Durante la madrugada, la mujer escuchó un fuerte estruendo que inicialmente confundió con fuegos artificiales, al intentar despertar a su esposo, notó que no respondía y cuando encendió la luz, descubrió que había recibido un disparo en la cabeza.
Poco después, el niño habría admitido lo ocurrido, diciendo a su madre que él había disparado.
El niño dijo saber lo que hacía
En las primeras declaraciones a investigadores, el menor señaló que había tenido “un buen día”, pero que se molestó cuando su padrastro le pidió que se fuera a dormir y le retiró su consola Nintendo Switch.
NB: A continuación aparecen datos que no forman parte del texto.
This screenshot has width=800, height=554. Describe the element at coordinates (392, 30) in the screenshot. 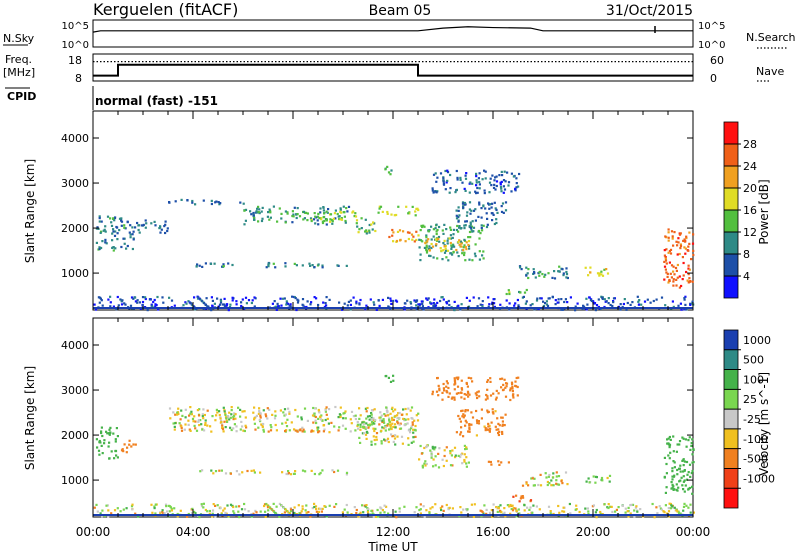

I see `nsky-series-line` at that location.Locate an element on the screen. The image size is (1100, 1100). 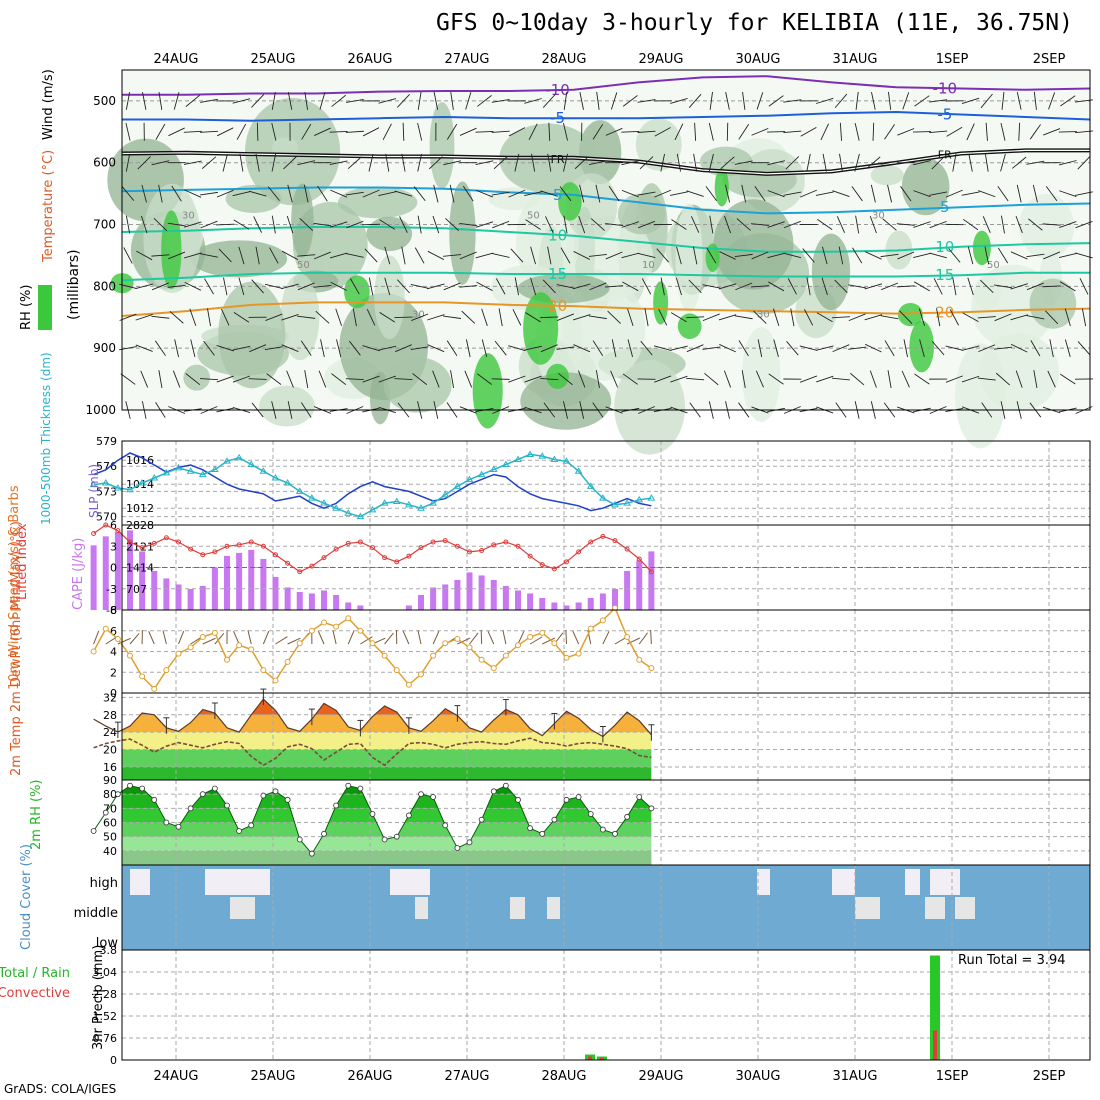
bottom-date-label: 25AUG is located at coordinates (272, 1076).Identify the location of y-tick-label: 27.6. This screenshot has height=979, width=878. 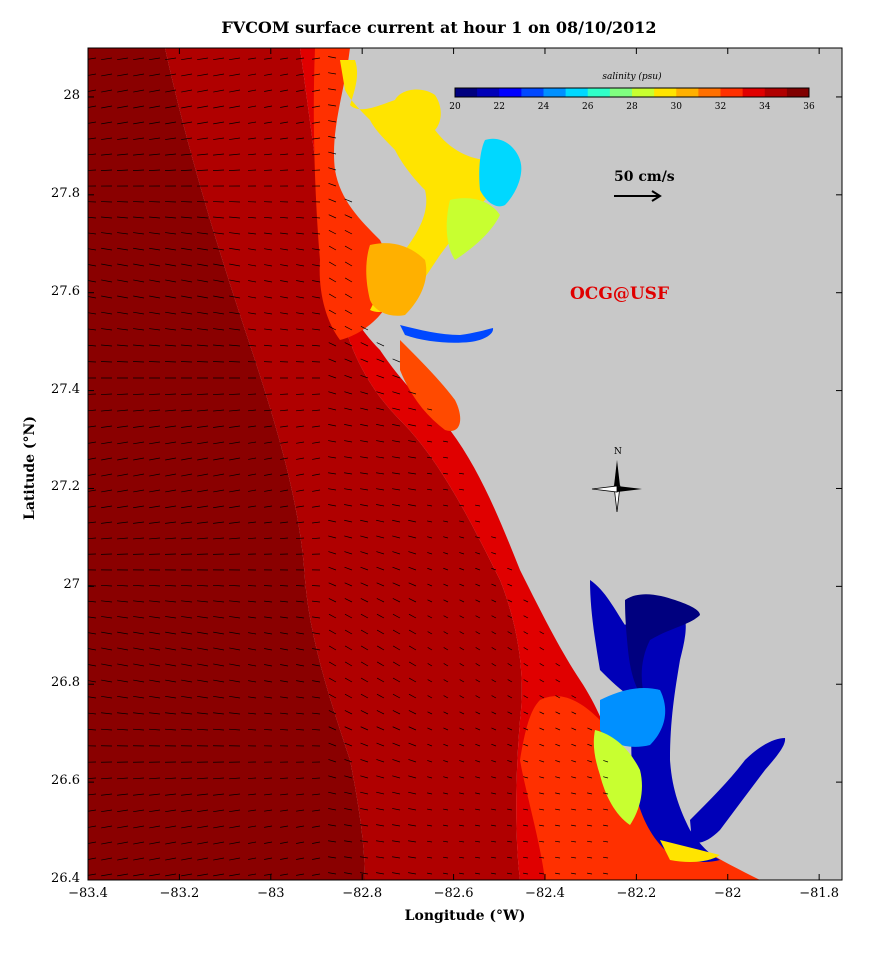
(66, 291). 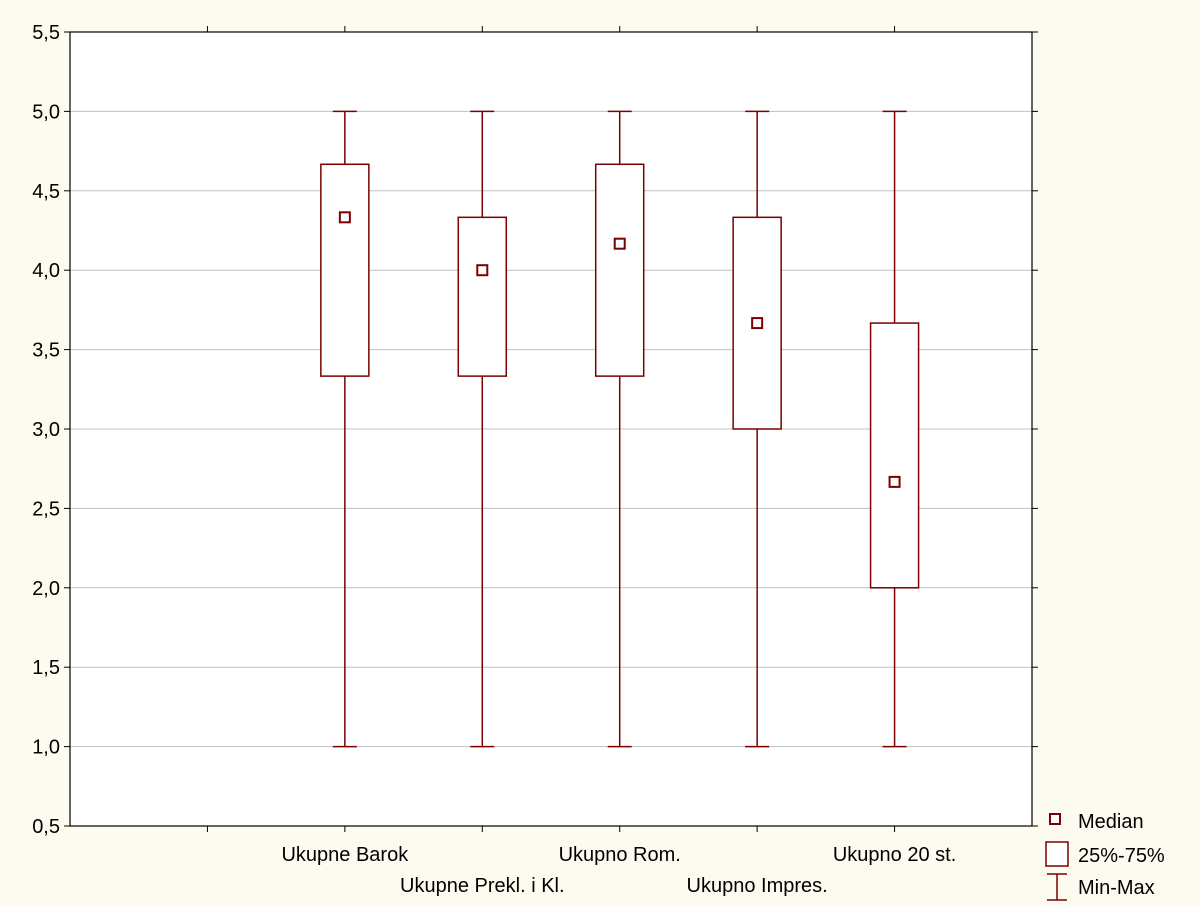 I want to click on y-tick-label: 1,5, so click(x=46, y=668).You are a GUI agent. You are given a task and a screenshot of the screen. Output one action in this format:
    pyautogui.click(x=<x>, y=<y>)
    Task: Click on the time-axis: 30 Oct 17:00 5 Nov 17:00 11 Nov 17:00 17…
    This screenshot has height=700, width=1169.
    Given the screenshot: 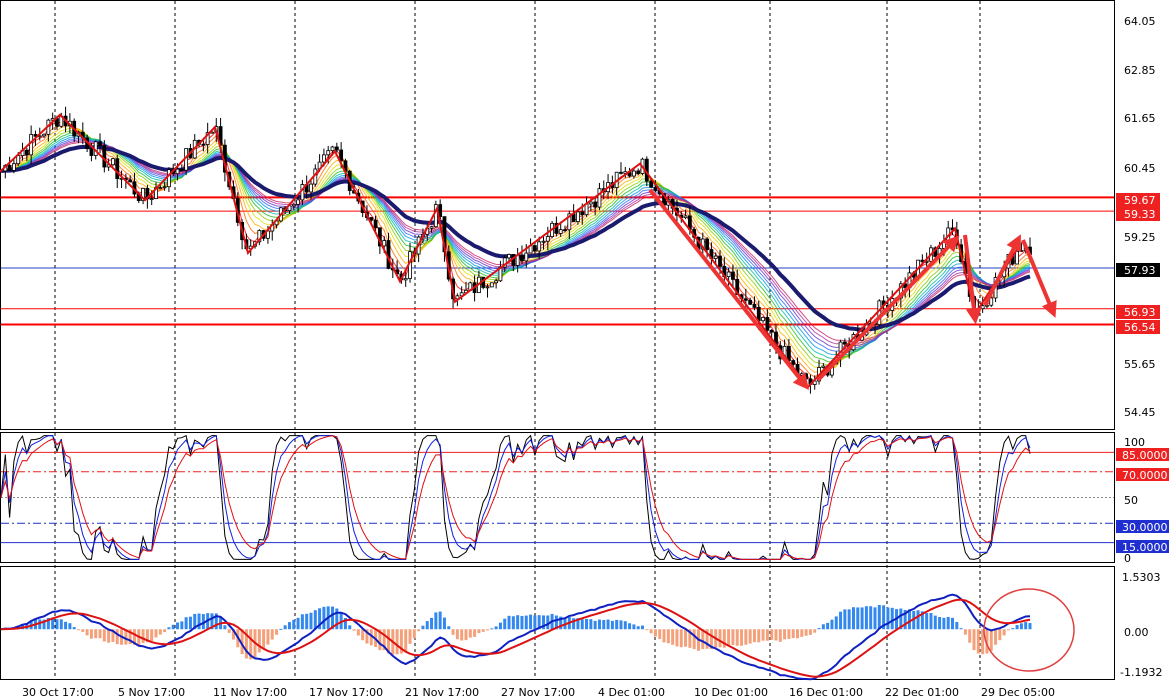 What is the action you would take?
    pyautogui.click(x=538, y=692)
    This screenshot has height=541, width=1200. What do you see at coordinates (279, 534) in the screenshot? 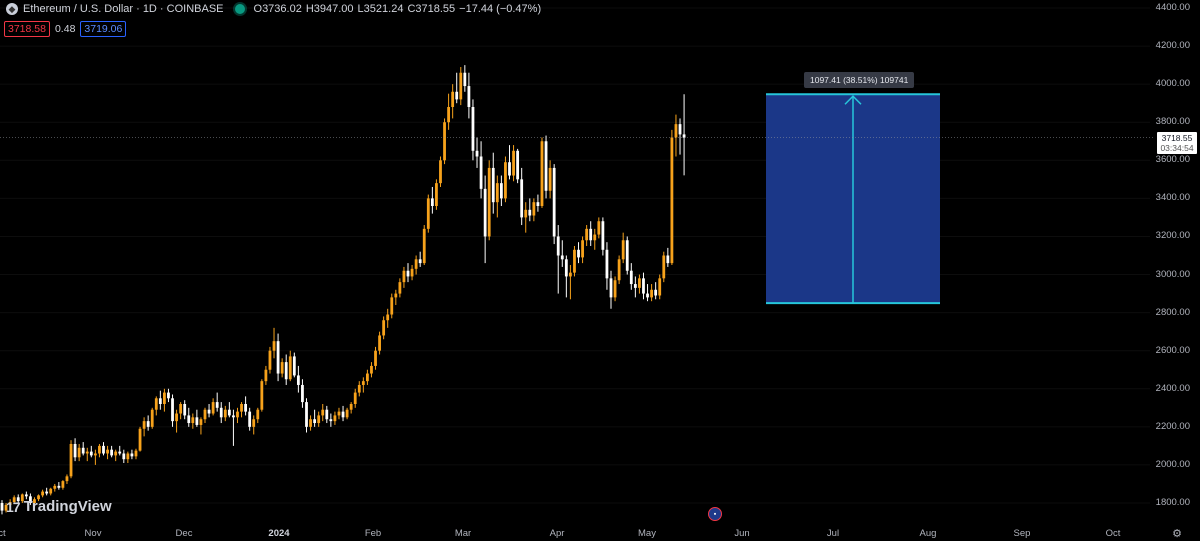
I see `time-axis-label: 2024` at bounding box center [279, 534].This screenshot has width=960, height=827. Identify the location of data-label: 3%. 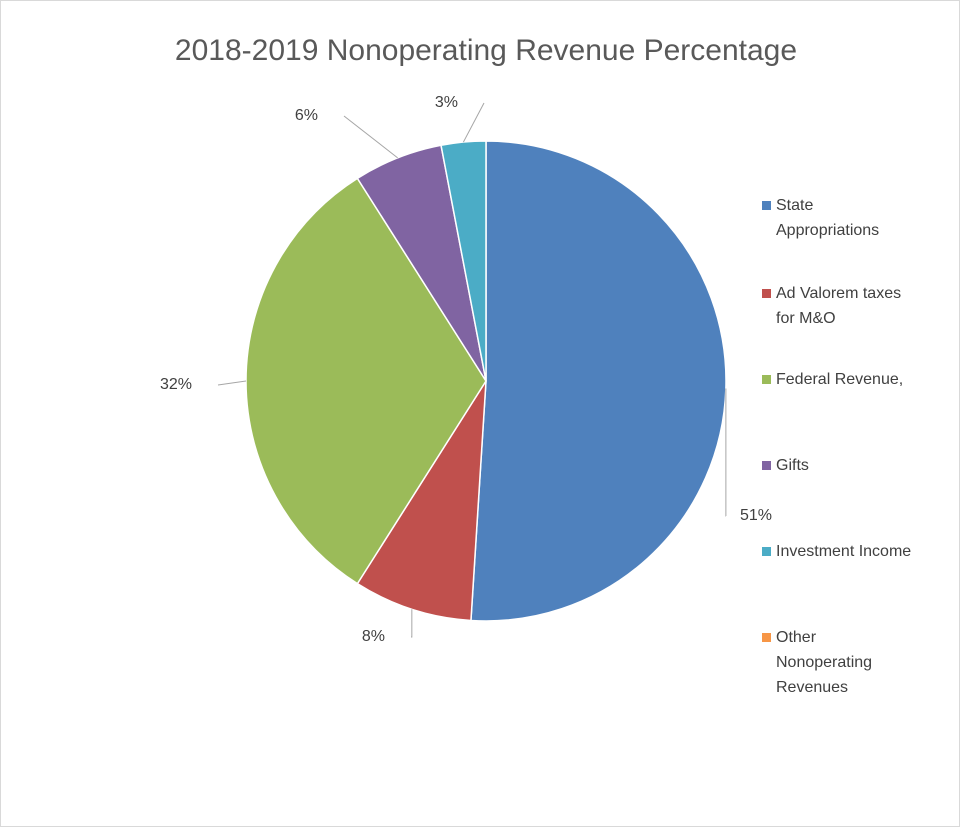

Las autoridades indicaron que el niño buscaba el dispositivo cuando encontró la llave de la caja fuerte donde estaba almacenada el arma y tras abrirla, tomó el revólver y lo llevó al dormitorio.
El menor reconoció que sabía hacia quién apuntaba, aunque aseguró que no pensó en las consecuencias del disparo.
¿Qué cargos enfrenta el niño que mató a su padrastro?
El menor fue presentado ante un tribunal esposado y enfrenta cargos de homicidio criminal, una situación legal poco común debido a su edad.
Vecinos describieron a la familia como reservada y sin antecedentes visibles de violencia, lo que ha incrementado la sorpresa en la comunidad.
Especialistas señalan que este tipo de episodios suelen ser multifactoriales y obligan a revisar no solo la seguridad en casa, sino también el acompañamiento emocional de los menores y la gestión de conflictos cotidianos.